Objetivos:
1. Cita literalmente el pasaje del texto sobre Colombia que va desde "El asesinato en" hasta "derecha y de nada.".
2. Enumera en orden cronológico, sin repeticiones, todos los años escritos en cifras que figuran en el texto sobre Colombia.

Texto de lectura:

<<<<

Hubo que esperar que el Presidente Álvaro Uribe y su Ministro de la Defensa, Juan Manuel Santos, liquidaran militarmente a la guerrilla, y se hicieran las reformas de mercado que abrieron la economía, para poner al país en el camino de la paz, el crecimiento y la globalización, hoy en la punta del avance latinoamericano.
Si finalmente cristaliza la cercana paz en Colombia, se deberá a una magistral combinación, un binomio de Newton aunque renegado y roto: Álvaro Uribe y Juan Manuel Santos. Su trabajo juntos fue un milagro para Colombia, pero cegado por la pasión de poder, Uribe encabeza en 2016 el NO a la culminación de su propia obra, los acuerdos de paz. A menos que sea un infeliz, nadie llega a Presidente para subordinarse a otro, y Uribe no comprendió que Santos era ahora el jefe de todos los colombianos, incluso los expresidentes, tal como pasa hoy en Ecuador entre Lenin Moreno y su antecesor, Rafael Correa. Los partidos Liberal y Conservador impidieron que se estabilizara una dictadura ante el huracán de violencia desde 1948 y que en 2018 cumpliría 70 años. Pero para finales de los ochenta, arranque de los noventa, Colombia era un infierno, un país fallido, en descomposición, con el peor de los futuros.
El asesinato en una calle de Bogotá de Jorge Eliecer Gaitán en 1948, el caudillo populista liberal que enloquecía multitudes, desató las furias por cinco años y con 3500 muertos durante los gobiernos de Ospina Pérez y Laureano Gómez. Fidel Castro, en la ciudad con motivo de la Conferencia Panamericana, aparece vinculado a ese crimen. La anarquía e ingobernabilidad implantadas por las guerrillas liberales y del Partido Comunista, llevaron al golpe militar de Rojas Pinilla (1953-1957) que apenas duró 4 años. Los campesinos liberales crearon autodefensas genuinas frente a las masacres impulsadas por los gobiernos. Hasta la salida del poder de Rojas en 1957, calculan que hubo cerca de docientos mil muertos y dos millones de desplazados en lo que se llamó período de la violencia. A la llegada de los sesenta nacen varias insurrecciones, de izquierda, de derecha y de nada.

>>>>

Datos proporcionados:
<<<<

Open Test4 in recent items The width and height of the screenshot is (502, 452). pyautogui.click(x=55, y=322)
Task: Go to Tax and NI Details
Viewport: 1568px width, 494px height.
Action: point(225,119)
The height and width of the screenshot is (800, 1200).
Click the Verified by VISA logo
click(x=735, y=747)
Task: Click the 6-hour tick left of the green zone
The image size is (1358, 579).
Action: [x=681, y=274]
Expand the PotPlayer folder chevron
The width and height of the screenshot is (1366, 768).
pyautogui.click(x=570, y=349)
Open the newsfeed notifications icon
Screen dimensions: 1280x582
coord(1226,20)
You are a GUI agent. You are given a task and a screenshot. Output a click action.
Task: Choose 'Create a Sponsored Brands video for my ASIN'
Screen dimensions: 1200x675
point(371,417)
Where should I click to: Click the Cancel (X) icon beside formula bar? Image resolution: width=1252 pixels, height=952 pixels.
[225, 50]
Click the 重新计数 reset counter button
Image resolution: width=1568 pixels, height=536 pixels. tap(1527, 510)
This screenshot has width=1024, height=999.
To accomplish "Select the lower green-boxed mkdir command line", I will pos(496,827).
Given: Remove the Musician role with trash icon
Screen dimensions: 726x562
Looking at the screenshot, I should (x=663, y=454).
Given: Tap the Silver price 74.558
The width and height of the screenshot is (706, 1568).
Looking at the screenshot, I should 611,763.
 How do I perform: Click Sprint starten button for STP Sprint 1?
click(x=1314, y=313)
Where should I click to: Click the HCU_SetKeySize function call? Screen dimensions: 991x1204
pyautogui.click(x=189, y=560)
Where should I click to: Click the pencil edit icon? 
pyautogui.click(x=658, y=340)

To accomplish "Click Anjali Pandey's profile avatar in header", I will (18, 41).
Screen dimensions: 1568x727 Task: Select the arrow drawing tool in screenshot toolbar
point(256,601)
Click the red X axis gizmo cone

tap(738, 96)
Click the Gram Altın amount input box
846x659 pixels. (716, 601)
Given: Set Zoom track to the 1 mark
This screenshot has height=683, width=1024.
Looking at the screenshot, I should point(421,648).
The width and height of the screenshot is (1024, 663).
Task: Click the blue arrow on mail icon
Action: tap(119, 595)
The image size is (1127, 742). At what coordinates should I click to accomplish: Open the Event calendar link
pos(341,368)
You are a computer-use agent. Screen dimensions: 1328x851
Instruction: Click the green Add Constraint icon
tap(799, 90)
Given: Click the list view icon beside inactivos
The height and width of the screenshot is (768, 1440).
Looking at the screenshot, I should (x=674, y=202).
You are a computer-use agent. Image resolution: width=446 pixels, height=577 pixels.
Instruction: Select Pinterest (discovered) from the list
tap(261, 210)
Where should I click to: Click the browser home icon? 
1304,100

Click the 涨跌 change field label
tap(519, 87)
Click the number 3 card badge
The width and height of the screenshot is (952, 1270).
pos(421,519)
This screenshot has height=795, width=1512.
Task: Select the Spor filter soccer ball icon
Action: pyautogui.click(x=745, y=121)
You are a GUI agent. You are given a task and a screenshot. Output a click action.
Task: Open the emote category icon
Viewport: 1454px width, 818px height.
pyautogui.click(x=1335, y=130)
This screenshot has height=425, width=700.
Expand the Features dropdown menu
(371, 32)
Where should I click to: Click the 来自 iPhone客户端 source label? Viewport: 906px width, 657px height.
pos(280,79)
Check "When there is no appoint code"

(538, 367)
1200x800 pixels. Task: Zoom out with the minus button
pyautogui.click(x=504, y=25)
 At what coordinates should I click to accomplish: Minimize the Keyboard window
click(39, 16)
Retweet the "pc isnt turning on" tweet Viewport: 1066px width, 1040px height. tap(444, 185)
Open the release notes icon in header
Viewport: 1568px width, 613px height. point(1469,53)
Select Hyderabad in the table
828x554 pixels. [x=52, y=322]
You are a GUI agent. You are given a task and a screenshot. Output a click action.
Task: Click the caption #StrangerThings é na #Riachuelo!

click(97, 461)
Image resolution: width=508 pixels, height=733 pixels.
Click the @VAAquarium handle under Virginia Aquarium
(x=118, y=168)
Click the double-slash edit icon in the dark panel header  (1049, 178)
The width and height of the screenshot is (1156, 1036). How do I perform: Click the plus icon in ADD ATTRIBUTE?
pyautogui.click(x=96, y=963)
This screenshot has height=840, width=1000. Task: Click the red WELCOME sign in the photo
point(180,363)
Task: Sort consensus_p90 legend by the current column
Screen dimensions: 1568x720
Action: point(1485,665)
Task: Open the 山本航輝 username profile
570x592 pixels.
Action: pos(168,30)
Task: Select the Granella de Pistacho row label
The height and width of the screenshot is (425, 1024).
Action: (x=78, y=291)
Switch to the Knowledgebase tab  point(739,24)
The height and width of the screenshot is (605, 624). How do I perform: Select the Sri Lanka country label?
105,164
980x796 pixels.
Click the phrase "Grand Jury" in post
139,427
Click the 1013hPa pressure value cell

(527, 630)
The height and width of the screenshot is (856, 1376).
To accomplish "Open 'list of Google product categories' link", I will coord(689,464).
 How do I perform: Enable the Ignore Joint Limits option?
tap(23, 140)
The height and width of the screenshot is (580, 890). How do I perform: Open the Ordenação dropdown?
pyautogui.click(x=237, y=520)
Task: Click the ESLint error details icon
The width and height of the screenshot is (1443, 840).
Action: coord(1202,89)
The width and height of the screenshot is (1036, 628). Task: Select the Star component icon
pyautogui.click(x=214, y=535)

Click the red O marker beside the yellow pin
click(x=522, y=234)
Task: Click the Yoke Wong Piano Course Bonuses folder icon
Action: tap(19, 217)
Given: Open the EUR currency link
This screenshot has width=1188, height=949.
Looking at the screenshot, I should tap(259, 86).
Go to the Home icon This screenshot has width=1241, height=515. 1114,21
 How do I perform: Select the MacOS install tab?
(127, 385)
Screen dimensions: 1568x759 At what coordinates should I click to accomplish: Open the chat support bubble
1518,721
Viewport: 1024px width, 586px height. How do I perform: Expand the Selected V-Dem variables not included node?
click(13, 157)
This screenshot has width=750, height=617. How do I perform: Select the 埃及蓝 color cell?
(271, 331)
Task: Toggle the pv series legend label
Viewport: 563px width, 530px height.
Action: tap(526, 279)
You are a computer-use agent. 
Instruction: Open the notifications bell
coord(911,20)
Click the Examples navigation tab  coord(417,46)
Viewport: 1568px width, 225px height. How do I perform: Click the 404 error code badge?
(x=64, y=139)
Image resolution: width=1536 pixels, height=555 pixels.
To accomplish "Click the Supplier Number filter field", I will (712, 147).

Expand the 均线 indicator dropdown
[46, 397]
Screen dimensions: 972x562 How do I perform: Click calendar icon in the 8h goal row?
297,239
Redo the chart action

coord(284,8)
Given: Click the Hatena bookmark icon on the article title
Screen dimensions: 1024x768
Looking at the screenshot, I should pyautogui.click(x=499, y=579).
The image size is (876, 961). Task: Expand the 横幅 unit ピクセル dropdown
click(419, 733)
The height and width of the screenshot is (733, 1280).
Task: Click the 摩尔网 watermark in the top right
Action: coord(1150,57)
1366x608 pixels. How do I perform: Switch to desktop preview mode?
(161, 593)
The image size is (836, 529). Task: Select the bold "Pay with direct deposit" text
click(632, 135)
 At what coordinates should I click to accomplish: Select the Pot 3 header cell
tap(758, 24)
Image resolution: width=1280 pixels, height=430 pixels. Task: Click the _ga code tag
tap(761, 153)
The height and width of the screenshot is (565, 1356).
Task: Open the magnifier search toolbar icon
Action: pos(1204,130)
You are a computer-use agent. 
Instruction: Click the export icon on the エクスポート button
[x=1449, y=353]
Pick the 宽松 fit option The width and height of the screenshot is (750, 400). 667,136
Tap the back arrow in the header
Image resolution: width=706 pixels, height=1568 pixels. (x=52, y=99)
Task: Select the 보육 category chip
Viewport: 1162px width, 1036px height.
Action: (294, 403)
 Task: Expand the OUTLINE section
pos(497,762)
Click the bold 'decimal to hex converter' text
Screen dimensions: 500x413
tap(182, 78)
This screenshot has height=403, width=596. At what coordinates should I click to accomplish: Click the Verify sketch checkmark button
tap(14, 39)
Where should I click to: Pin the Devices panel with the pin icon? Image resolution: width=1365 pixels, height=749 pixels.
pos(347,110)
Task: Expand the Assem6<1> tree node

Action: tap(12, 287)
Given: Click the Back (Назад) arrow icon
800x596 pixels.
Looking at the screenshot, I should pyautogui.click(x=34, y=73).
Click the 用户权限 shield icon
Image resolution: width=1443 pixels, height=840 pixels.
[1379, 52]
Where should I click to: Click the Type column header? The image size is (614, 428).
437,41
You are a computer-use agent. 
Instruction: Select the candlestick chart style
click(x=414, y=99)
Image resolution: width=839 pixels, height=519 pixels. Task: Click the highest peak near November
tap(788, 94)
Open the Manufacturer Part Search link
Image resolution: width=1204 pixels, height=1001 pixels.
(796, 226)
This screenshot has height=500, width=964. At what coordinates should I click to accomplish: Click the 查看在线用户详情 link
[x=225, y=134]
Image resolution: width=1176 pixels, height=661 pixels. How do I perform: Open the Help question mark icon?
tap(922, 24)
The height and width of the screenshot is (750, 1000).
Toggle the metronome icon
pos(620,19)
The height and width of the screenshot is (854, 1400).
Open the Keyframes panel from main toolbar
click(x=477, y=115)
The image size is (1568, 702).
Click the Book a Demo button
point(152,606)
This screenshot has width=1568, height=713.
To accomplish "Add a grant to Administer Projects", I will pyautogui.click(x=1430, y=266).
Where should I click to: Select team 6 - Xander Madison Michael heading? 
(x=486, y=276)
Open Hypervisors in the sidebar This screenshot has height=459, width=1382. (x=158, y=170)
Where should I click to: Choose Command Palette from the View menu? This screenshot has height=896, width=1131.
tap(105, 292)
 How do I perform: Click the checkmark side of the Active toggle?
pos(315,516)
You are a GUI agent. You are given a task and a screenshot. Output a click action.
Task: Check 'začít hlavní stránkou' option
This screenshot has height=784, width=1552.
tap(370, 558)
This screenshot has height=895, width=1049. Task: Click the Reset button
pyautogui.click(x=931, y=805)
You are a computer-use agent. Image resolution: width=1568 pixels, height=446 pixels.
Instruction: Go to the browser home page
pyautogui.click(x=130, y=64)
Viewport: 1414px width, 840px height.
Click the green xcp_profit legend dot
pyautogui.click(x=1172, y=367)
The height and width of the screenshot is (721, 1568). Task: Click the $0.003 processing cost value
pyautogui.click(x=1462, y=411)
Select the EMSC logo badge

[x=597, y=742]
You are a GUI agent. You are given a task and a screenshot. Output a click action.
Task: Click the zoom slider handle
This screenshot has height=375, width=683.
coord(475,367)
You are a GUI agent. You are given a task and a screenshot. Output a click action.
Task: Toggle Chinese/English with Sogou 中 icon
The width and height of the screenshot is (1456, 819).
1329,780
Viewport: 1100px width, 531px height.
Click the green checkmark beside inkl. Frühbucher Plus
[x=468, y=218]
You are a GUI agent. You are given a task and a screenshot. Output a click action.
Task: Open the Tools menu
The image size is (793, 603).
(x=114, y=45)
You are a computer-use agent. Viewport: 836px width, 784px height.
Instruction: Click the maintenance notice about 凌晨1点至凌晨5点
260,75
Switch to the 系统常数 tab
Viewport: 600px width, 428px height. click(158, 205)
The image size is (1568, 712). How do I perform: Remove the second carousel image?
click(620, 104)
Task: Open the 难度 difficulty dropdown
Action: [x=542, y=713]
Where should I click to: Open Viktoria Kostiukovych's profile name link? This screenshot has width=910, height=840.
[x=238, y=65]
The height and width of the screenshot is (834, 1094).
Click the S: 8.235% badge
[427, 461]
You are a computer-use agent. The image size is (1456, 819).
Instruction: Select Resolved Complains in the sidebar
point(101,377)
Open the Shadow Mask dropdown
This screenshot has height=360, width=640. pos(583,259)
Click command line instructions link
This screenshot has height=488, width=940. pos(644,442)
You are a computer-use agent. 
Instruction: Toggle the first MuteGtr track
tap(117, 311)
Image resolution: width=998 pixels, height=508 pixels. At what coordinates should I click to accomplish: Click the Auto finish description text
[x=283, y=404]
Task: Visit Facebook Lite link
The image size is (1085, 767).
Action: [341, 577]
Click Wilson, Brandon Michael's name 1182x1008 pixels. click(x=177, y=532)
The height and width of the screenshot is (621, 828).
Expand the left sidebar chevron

>>>>

Respuestas:
1.
El asesinato en una calle de Bogotá de Jorge Eliecer Gaitán en 1948, el caudillo populista liberal que enloquecía multitudes, desató las furias por cinco años y con 3500 muertos durante los gobiernos de Ospina Pérez y Laureano Gómez. Fidel Castro, en la ciudad con motivo de la Conferencia Panamericana, aparece vinculado a ese crimen. La anarquía e ingobernabilidad implantadas por las guerrillas liberales y del Partido Comunista, llevaron al golpe militar de Rojas Pinilla (1953-1957) que apenas duró 4 años. Los campesinos liberales crearon autodefensas genuinas frente a las masacres impulsadas por los gobiernos. Hasta la salida del poder de Rojas en 1957, calculan que hubo cerca de docientos mil muertos y dos millones de desplazados en lo que se llamó período de la violencia. A la llegada de los sesenta nacen varias insurrecciones, de izquierda, de derecha y de nada.

2. 1948, 1953, 1957, 2016, 2018